Vor allem eine Besonderheit des Stücks bietet Schwierigkeiten: Das Wohnzimmer auf der Bühne stellt zwei verschiedene Räume dar, in denen zum Teil gleichzeitig etwas passiert. «Die Schauspieler dürfen diejenigen der anderen Szene nicht anschauen, nicht auf sie reagieren und auch keine Sachen aufheben, die die anderen fallen lassen. Denn sie existieren ja nicht im gleichen Raum», beschreibt Fasel.

Bekannte Rollen

Das Stück «Achtung – Internet» ist eine indirekte Fortsetzung von «Liebi macht erfünderisch!», das die Truppe im Jahr 2012 aufgeführt hat. Es kommen also wieder dieselben Figuren vor, die auch grösstenteils von den gleichen Schauspielern dargestellt werden.

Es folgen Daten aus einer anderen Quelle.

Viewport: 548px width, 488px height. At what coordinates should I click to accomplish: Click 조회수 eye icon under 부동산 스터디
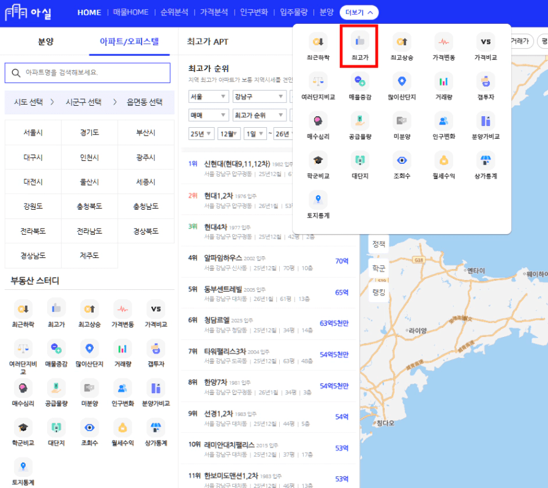(x=89, y=427)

Dennoch können auch Zuschauer, die den ersten Teil nicht gesehen haben, der Familienkomödie über den Taxifahrer Hugo Meier (gespielt von Alexander Neuhaus) und seine zwei Ehefrauen folgen. Monika Meier (Sandra Schweingruber) wohnt mit ihrer Tochter Jenny (Peggy Hayoz) in Plaffeien, Brigitte Meier (Doris Baeriswyl) wohnt mit ihrem Sohn Kevin (Simon Schwab) in Düdingen. Beide sind mit Hugo verheiratet, wissen aber nichts voneinander, und das schon seit den Geschehnissen des ersten Stücks vor 18 Jahren. Dies droht aber alles auseinanderzubrechen, als die beiden jugendlichen Halbgeschwister sich im Internet kennenlernen und schliesslich ein Treffen vereinbaren.

Da kann nur noch Hugos bester Freund und Untermieter Oskar (Alfons Kessler) helfen, der aber bereits genug mit seinem betagten Vater, gespielt von Regisseur Fasel selbst, zu tun hat. Schliesslich verstricken sich Hugo und Oskar in ein immer komplizierteres Lügengeflecht, aus dem es scheinbar keinen Ausweg mehr gibt.

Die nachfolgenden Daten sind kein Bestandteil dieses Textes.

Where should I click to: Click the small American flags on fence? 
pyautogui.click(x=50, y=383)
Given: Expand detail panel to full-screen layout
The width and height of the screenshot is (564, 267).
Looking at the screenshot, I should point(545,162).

Der Enthusiasmus der Gruppe ist schon bei den Proben gut zu spüren. Dennoch hat Souffleuse Elisabeth Bill noch sehr viel Arbeit. Auch die Kostüme sind noch nicht vollkommen ausgereift, so sitzt zum Beispiel eine Perücke viel zu eng. «Wir haben einen eher straffen Zeitplan», sagt Fasel. Bis zu den zehn Aufführungen Ende Dezember und Anfang Januar bleibe aber zum Glück noch etwas Zeit, an den Details zu feilen.